The government of Niger has taken decisive control of the nation’s mineral resources through a presidential decree nationalizing the “Société des Mines du Liptako (SML SA)”. General Abdourahamane Tiani’s administration terminated the Australian-owned Mckinel Resources Limited’s 80% stake in the gold mining company, marking the latest move in the Sahel nation’s resource sovereignty campaign.
The junta justified the takeover by citing six years of unfulfilled promises from the foreign operator.
Despite initial commitments to revitalize operations through substantial investments and social guarantees, authorities claim the mine now faces economic collapse due to the Australian firm’s contractual failures.
This mirrors recent resource disputes in neighboring Mali and Burkina Faso, where military-led governments have similarly scrapped mining agreements with Western companies.
The nationalization aligns with Niger’s strategic shift toward greater control over extractive industries.
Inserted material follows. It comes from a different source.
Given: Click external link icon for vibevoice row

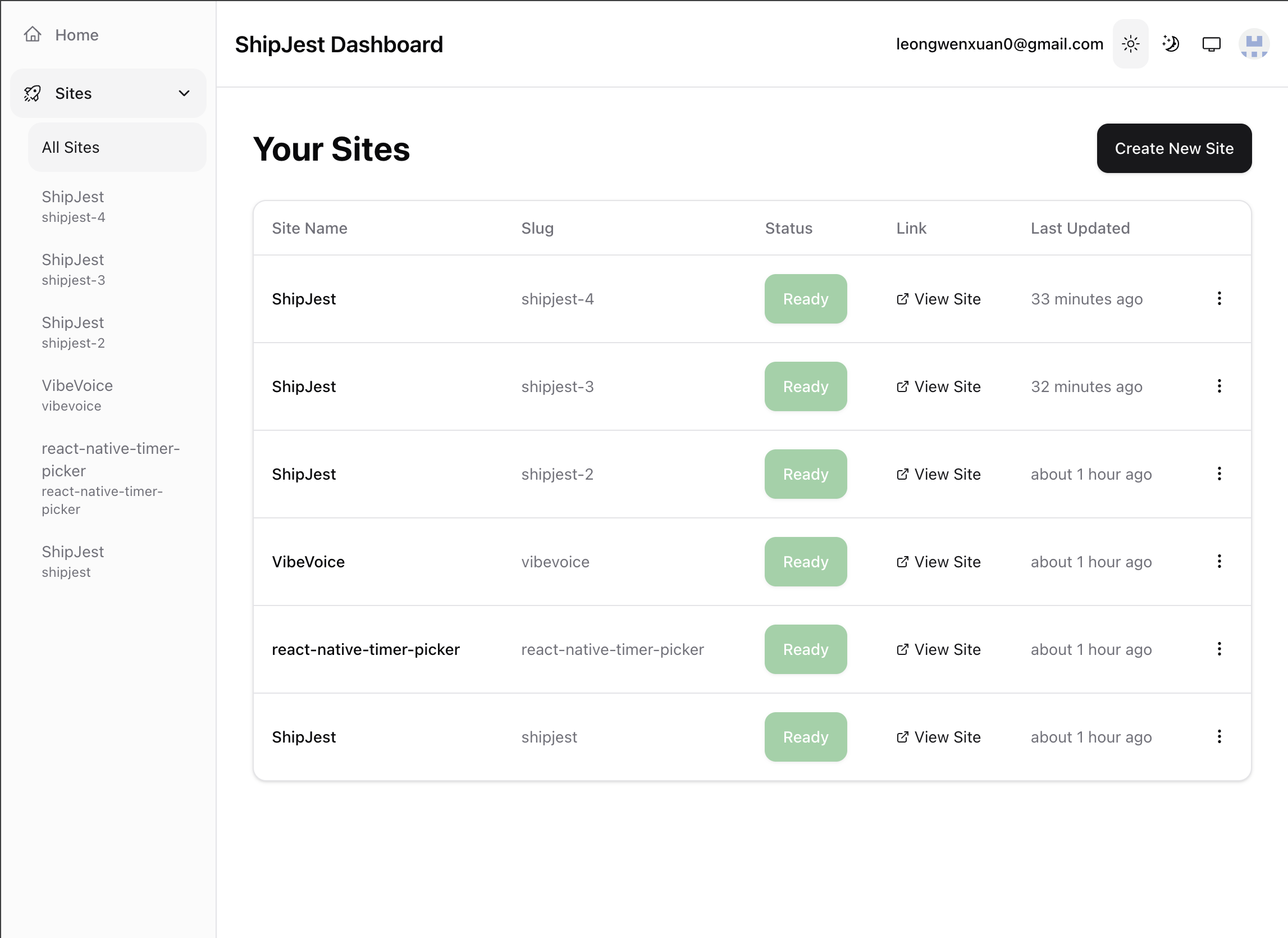Looking at the screenshot, I should click(x=902, y=562).
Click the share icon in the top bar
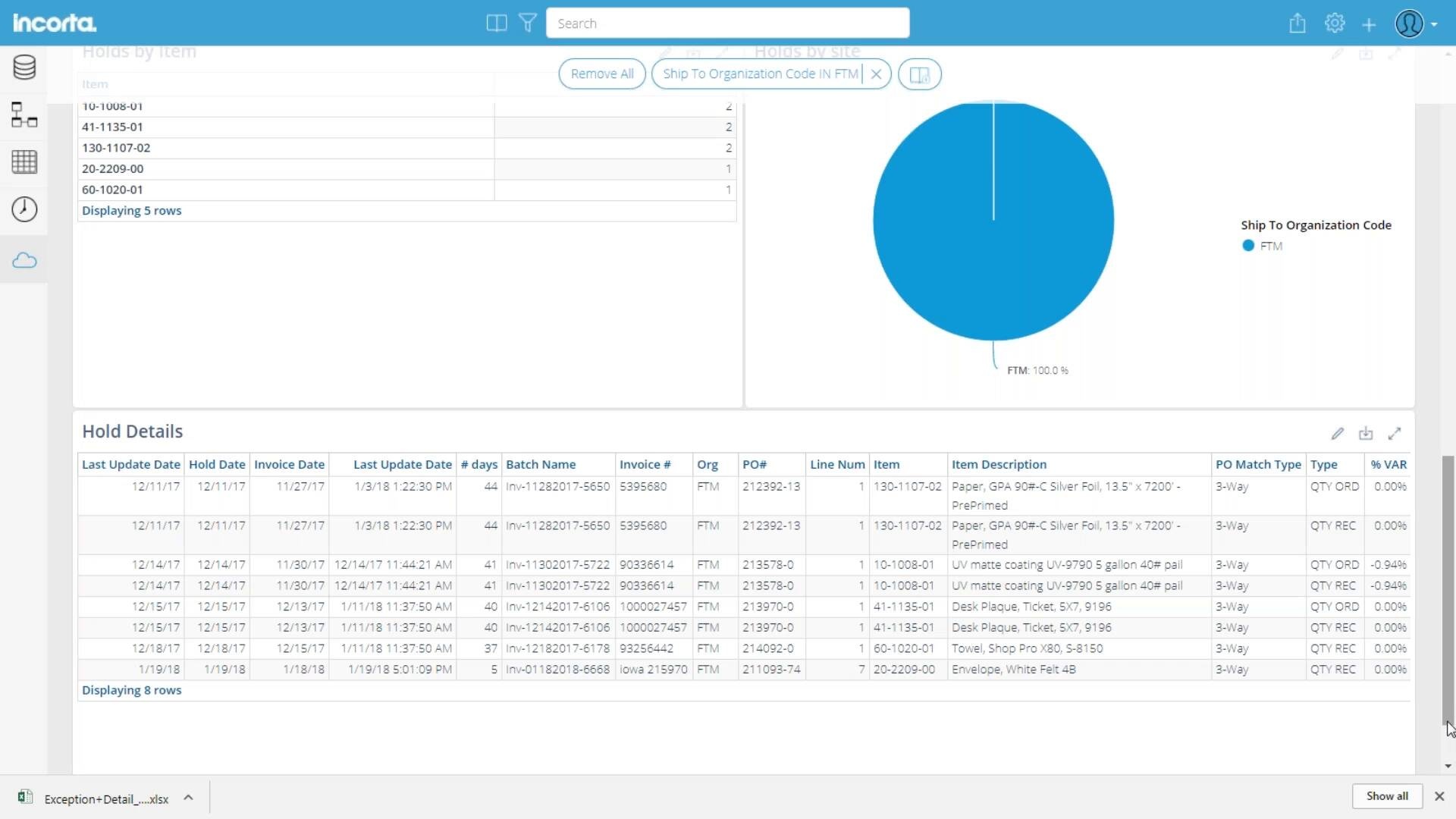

Niger/Creation of a gold refinery: mining sovereignty a reality in the country
Officials announced plans to install new management focused on operational transparency and equitable profit distribution, while implementing safeguards against past governance failures.
This decision continues the trend of Sahel states rejecting what they characterize as exploitative foreign mining arrangements.
The move comes as Niger seeks to maximize benefits from its mineral wealth amid ongoing economic sanctions from ECOWAS following last year’s coup.
With gold prices near record highs, the government appears determined to redirect mining revenues toward national priorities rather than foreign shareholders.